From: Bernd Paysan on 20 Mar 2010 17:46

MitchAlsup wrote:

> On Mar 18, 8:17 am, Terje Mathisen <"terje.mathisen at tmsw.no">
> wrote:
>> They quote 20 cycles/router, which to me indicates that they might
>> have the wrong model:
>
> Thanks for the link.
>
> It appears to me that those routers collect an entire message before
> shipping it forward. This is a pure performance loss (pure gain in
> latency) compared to organizing the message where the first beat
> contrains the routing information.

I think the obvious thing was mentioned in the paper: "make the routers
as simple as possible". This means that the routing information
contains a physical route (a sequence of turns - the most simple router
is a butterfly router with two inputs, two outputs, and one bit of
routing information), and the router just passes on packets as it knows
the next hop from the first beat of the message. On collisions, it has
only few options:

1. Route the colliding packet into a buffer, and transmit delayed
2. Drop it and ask for a retransmit
3. Drop it, and don't say anything, relying on a TCP-like control flow.

I'd probably go with option one, and make sure that the buffers are big
enough (this probably involves sending some "jam" messages back to stall
the previous hop, so that the traffic jam propagates through the chip,
and the buffer size per node can be small).

--
Bernd Paysan
"If you want it done right, you have to do it yourself"
http://www.jwdt.com/~paysan/

From: Del Cecchi on 20 Mar 2010 21:08

"Bernd Paysan" <bernd.paysan(a)gmx.de> wrote in message
news:uasf77-m7b.ln1(a)vimes.paysan.nom...
> MitchAlsup wrote:
>
>> On Mar 18, 8:17 am, Terje Mathisen <"terje.mathisen at tmsw.no">
>> wrote:
>>> They quote 20 cycles/router, which to me indicates that they might
>>> have the wrong model:
>>
>> Thanks for the link.
>>
>> It appears to me that those routers collect an entire message
>> before
>> shipping it forward. This is a pure performance loss (pure gain in
>> latency) compared to organizing the message where the first beat
>> contrains the routing information.
>
> I think the obvious thing was mentioned in the paper: "make the
> routers
> as simple as possible". This means that the routing information
> contains a physical route (a sequence of turns - the most simple
> router
> is a butterfly router with two inputs, two outputs, and one bit of
> routing information), and the router just passes on packets as it
> knows
> the next hop from the first beat of the message. On collisions, it
> has
> only few options:
>
> 1. Route the colliding packet into a buffer, and transmit delayed
> 2. Drop it and ask for a retransmit
> 3. Drop it, and don't say anything, relying on a TCP-like control
> flow.
>
> I'd probably go with option one, and make sure that the buffers are
> big
> enough (this probably involves sending some "jam" messages back to
> stall
> the previous hop, so that the traffic jam propagates through the
> chip,
> and the buffer size per node can be small).
>
> --
> Bernd Paysan
> "If you want it done right, you have to do it yourself"
> http://www.jwdt.com/~paysan/

Source routing and flow control. This stuff was considered in SCI and
InfiniBand. Perhaps even earlier. What do you do with source routing
if a node dies?

God, I am starting to sound like Lynn. :-)

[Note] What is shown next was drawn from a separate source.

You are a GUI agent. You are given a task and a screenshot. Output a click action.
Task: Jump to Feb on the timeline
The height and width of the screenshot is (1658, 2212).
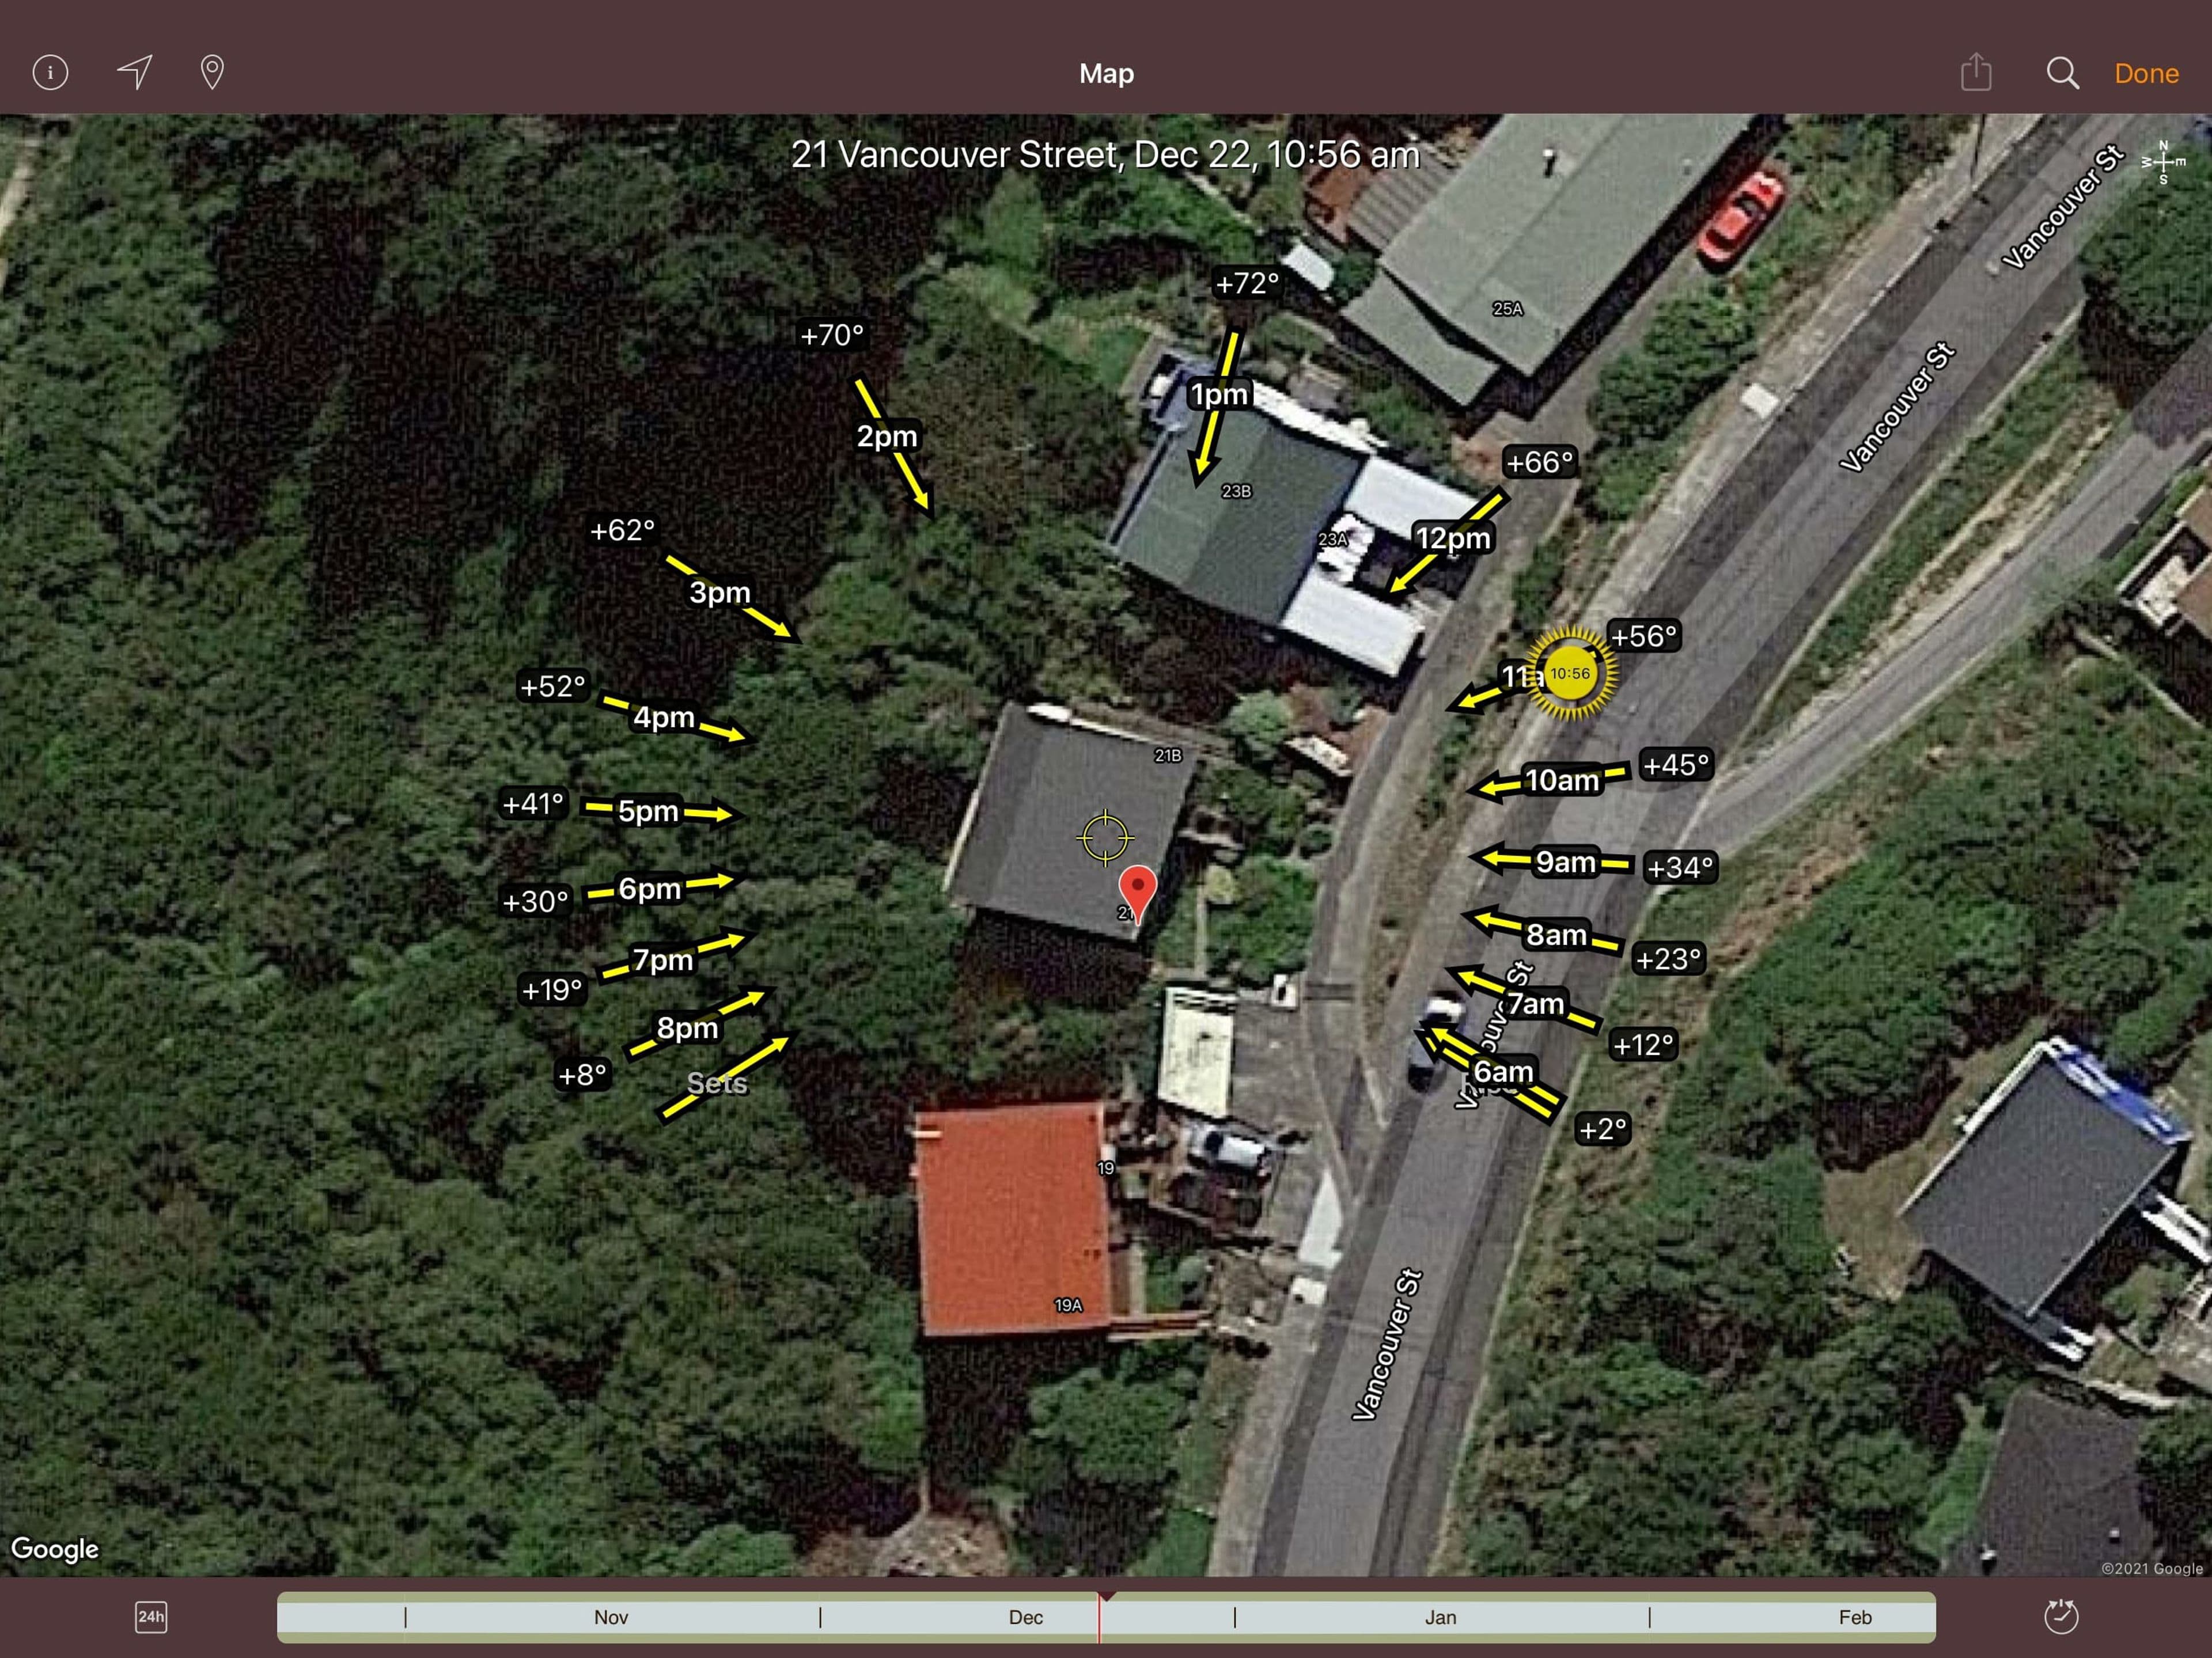[1854, 1617]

From: Robert Myers on 20 Mar 2010 21:15

On Mar 20, 9:08 pm, "Del Cecchi" <delcec...(a)gmail.com> wrote:
> "Bernd Paysan" <bernd.pay...(a)gmx.de> wrote in message
>
> news:uasf77-m7b.ln1(a)vimes.paysan.nom...
>
>
>
>
>
> > MitchAlsup wrote:
>
> >> On Mar 18, 8:17 am, Terje Mathisen <"terje.mathisen at tmsw.no">
> >> wrote:
> >>> They quote 20 cycles/router, which to me indicates that they might
> >>> have the wrong model:
>
> >> Thanks for the link.
>
> >> It appears to me that those routers collect an entire message
> >> before
> >> shipping it forward. This is a pure performance loss (pure gain in
> >> latency) compared to organizing the message where the first beat
> >> contrains the routing information.
>
> > I think the obvious thing was mentioned in the paper: "make the
> > routers
> > as simple as possible". This means that the routing information
> > contains a physical route (a sequence of turns - the most simple
> > router
> > is a butterfly router with two inputs, two outputs, and one bit of
> > routing information), and the router just passes on packets as it
> > knows
> > the next hop from the first beat of the message. On collisions, it
> > has
> > only few options:
>
> > 1. Route the colliding packet into a buffer, and transmit delayed
> > 2. Drop it and ask for a retransmit
> > 3. Drop it, and don't say anything, relying on a TCP-like control
> > flow.
>
> > I'd probably go with option one, and make sure that the buffers are
> > big
> > enough (this probably involves sending some "jam" messages back to
> > stall
> > the previous hop, so that the traffic jam propagates through the
> > chip,
> > and the buffer size per node can be small).
>
> > --
> > Bernd Paysan
> > "If you want it done right, you have to do it yourself"
> >http://www.jwdt.com/~paysan/
>
> Source routing and flow control. This stuff was considered in SCI and
> InfiniBand. Perhaps even earlier. What do you do with source routing
> if a node dies?
>
> God, I am starting to sound like Lynn. :-)

No problem, Del. Where, in the old wisdom received to Moses on Mt.
Sinai, was there the notion that you could add flops in a way
completely unrelated to bytes/second?

I guess old wisdom only counts when it fits into IBM's strategic
marketing.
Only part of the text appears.